Thomas Draca

Personal information
- Full name: Thomas Jack Draca
- Born: 23 October 2000 (age 25) Sydney, Australia
- Batting: Right-handed
- Bowling: Right arm medium
- Role: Bowler

International information
- National side: Italy;
- T20I debut (cap 28): 9 June 2024 v Luxembourg
- Last T20I: 9 February 2026 v Scotland

Domestic team information
- 2025–: MI Emirates
- 2025–: Lumbini Lions
- 2024: Brampton Wolves

Career statistics
| Competition | T20I | LA | T20 |
| Matches | 9 | 2 | 9 |
| Runs scored | 4 | – | 4 |
| Batting average | – | – | – |
| 100s/50s | 0/0 | –/– | 0/0 |
| Top score | 4* | – | 4* |
| Balls bowled | 186 | 78 | 186 |
| Wickets | 11 | 2 | 11 |
| Bowling average | 17.72 | 28.50 | 17.72 |
| 5 wickets in innings | 0 | 0 | 0 |
| 10 wickets in match | 0 | 0 | 0 |
| Best bowling | 3/9 | 1/21 | 3/9 |
| Catches/stumpings | 2/– | 0/– | 2/– |
- Source: CricInfo, 25 January 2026

= Thomas Draca =

Italian cricketer (born 2000)

Thomas Jack Draca (born 23 October 2000) is an Australian-born Italian cricketer who plays for the Italy national cricket team primarily as a bowler. He made his Twenty20 International (T20I) debut on 9 June 2025 against Luxembourg.

==Early life==
Draca was born on 23 October 2000 in Sydney, Australia, where he first took up the sport. During his teenage years, he was mentored by former Australian pacer Dennis Lillee, with whom he shares a close bond and whom he fondly calls “uncle”.

He started his cricketing career at the age of seven, playing grade for the Blacktown Grade Cricket Club in Sydney. However, later he moved to South Australia to better his opportunities and continue his development.

In 2021, he moved to the United Kingdom, where he currently trains at the University of Exeter while also pursuing a course in marketing and business management.

==Franchise cricket career==
Draca has been part of a number of leagues around the world. He bagged his first franchise deal in 2024, where he was added as an injury replacement for the Brampton Wolves at the 2024 Global T20 Canada. He finished the season as the highest wicket-taker for the team, scalping 11 wickets in total.

In 2024, he made the headlines by registering for the 2025 Indian Premier League auction. However, he was not shortlisted.

In 2025, he was picked by the MI Emirates for the 2025 International League T20.

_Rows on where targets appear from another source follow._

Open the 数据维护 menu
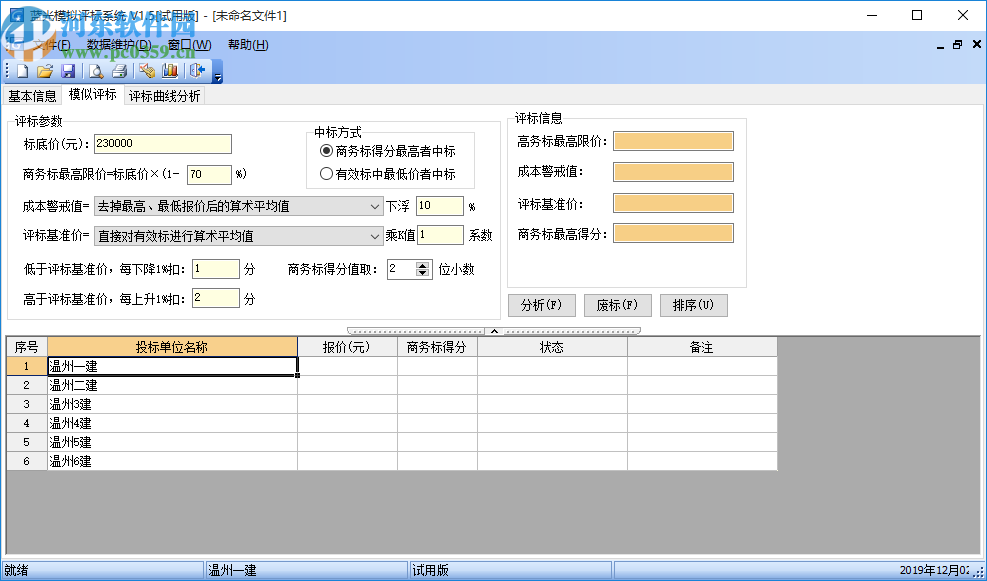 coord(117,45)
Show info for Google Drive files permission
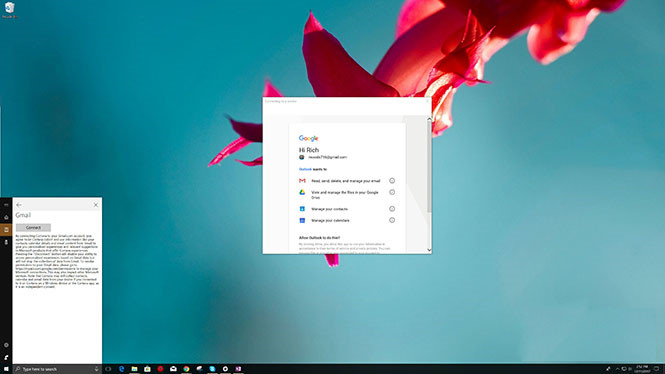The height and width of the screenshot is (374, 665). 392,192
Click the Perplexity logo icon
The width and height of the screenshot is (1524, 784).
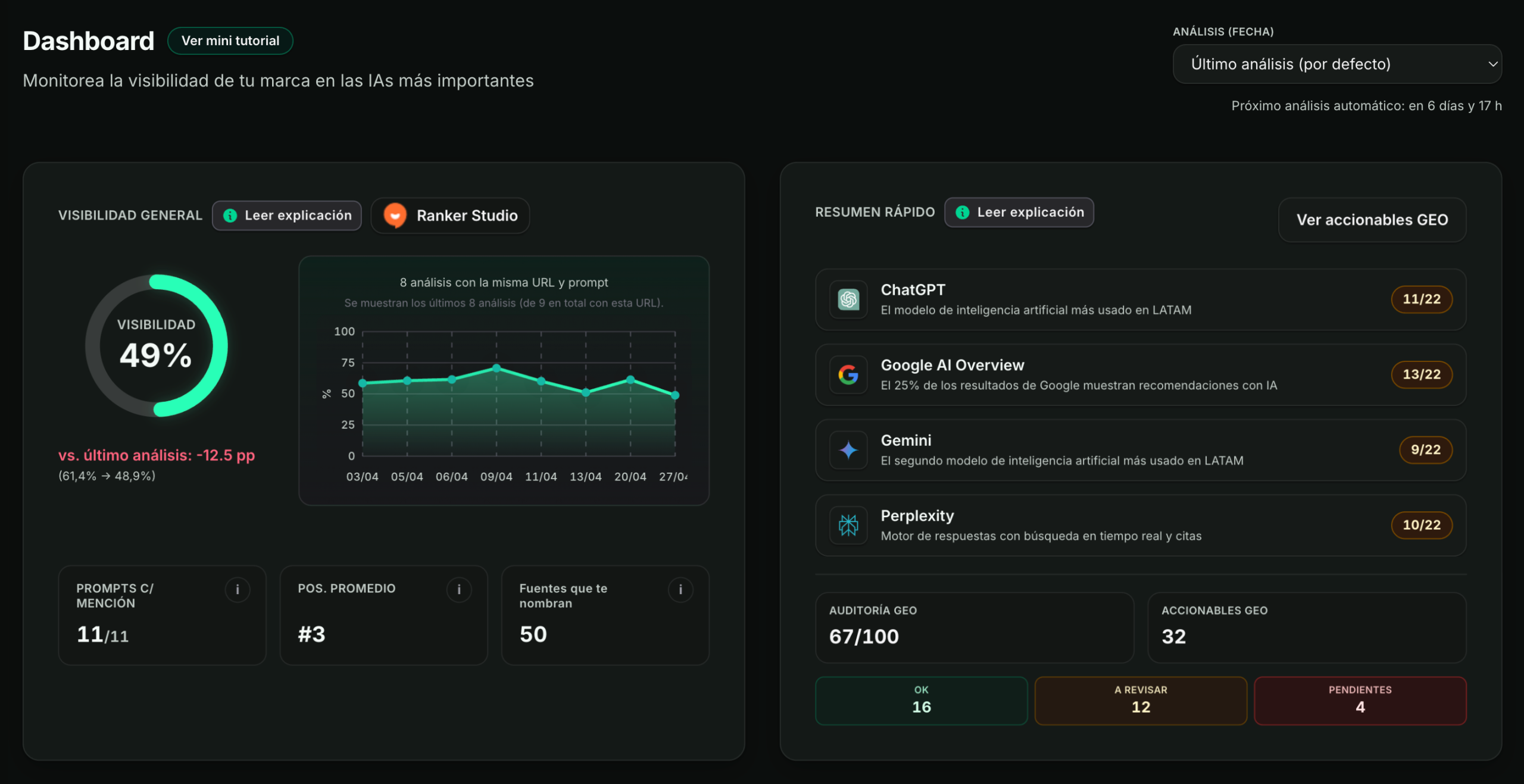[x=848, y=525]
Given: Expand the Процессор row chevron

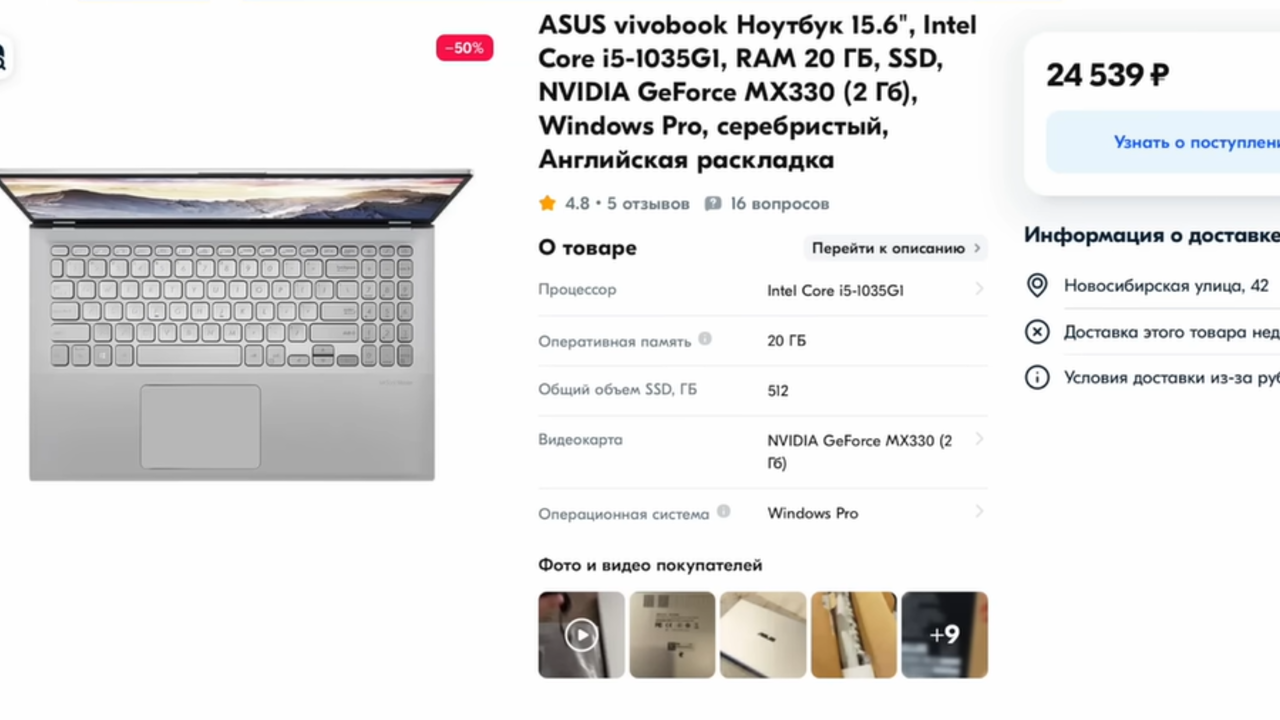Looking at the screenshot, I should [979, 289].
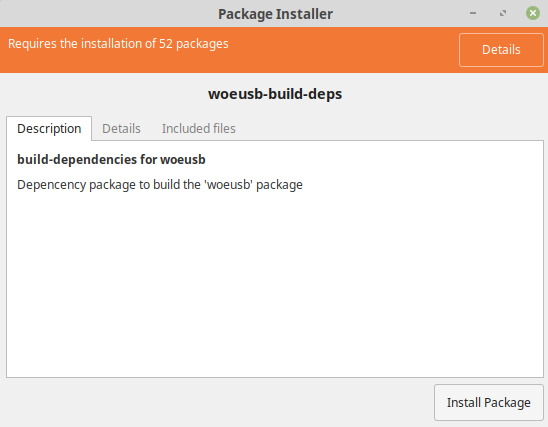The height and width of the screenshot is (427, 548).
Task: Click the quoted 'woeusb' word in description
Action: [229, 184]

He was also part of Lumbini Lions side during the 2025 Nepal Premier League, but he was unable to pick a single wicket in the season.

==International career==
Draca is eligible to represent Italy through his Italian-born mother. He made his debut for the Italy national cricket team in June 2025 during the 2024 Men's T20 World Cup Europe Sub-regional Qualifier A. He ended up being the second highest wicket-taker for the team, with 8 wickets including his best figures of 3/9 against Isle of Man.

In August 2025, he was part of the historic Italian side that qualified for the 2026 ICC Men's T20 World Cup. Following this qualification, in January 2026, he was named in Italy's squad for the World Cup.